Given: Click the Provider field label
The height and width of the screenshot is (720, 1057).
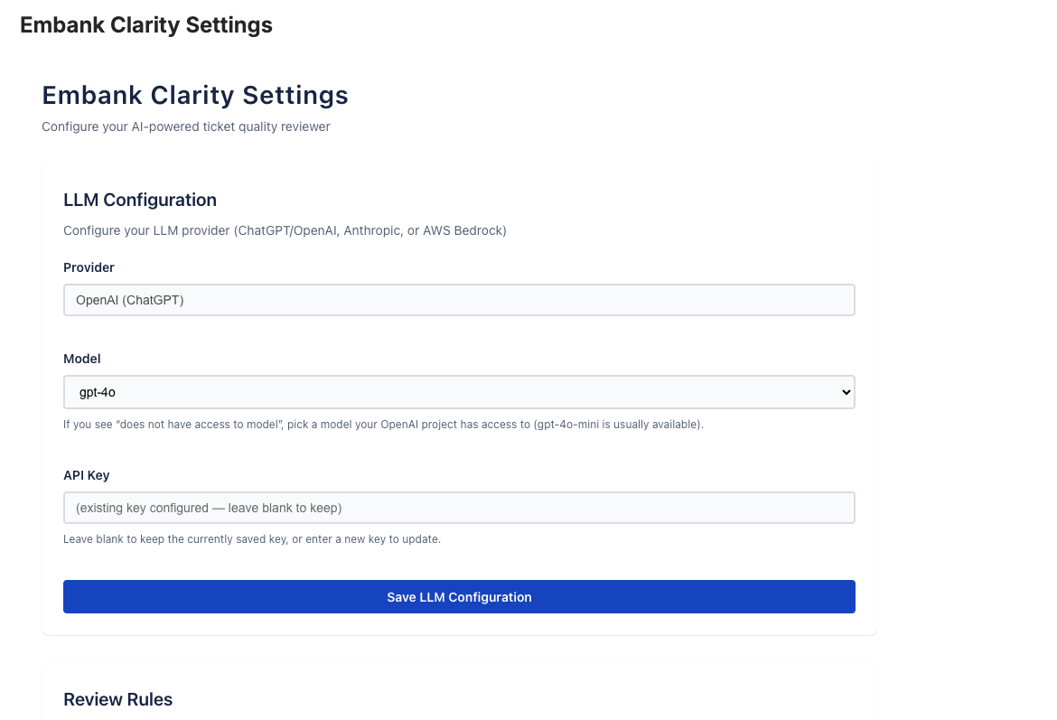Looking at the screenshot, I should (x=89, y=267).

* * *

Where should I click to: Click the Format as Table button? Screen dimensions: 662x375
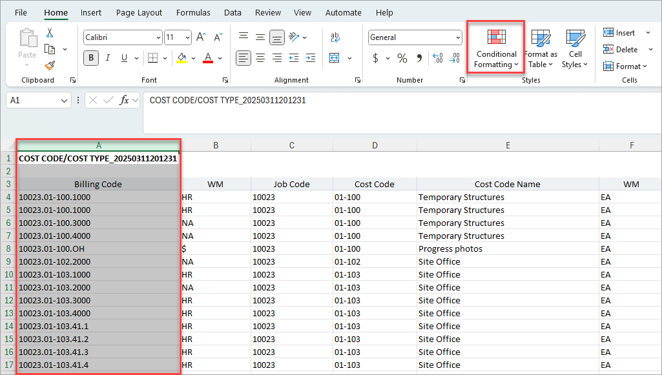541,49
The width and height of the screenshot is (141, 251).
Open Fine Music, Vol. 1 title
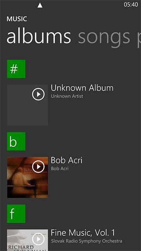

---

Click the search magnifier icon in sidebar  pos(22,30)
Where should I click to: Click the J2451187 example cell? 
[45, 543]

- [REQUIREMENT]
When copying from the data above, begin at the line containing "Where should I click to: Click the Format" and end at the line containing "Open Fine Music, Vol. 1 title"; return those lines exactly and leave all pictures behind.

- [TASK OUTPUT]
Where should I click to: Click the Format as Table button? Screen dimensions: 662x375
541,49
The width and height of the screenshot is (141, 251).
Open Fine Music, Vol. 1 title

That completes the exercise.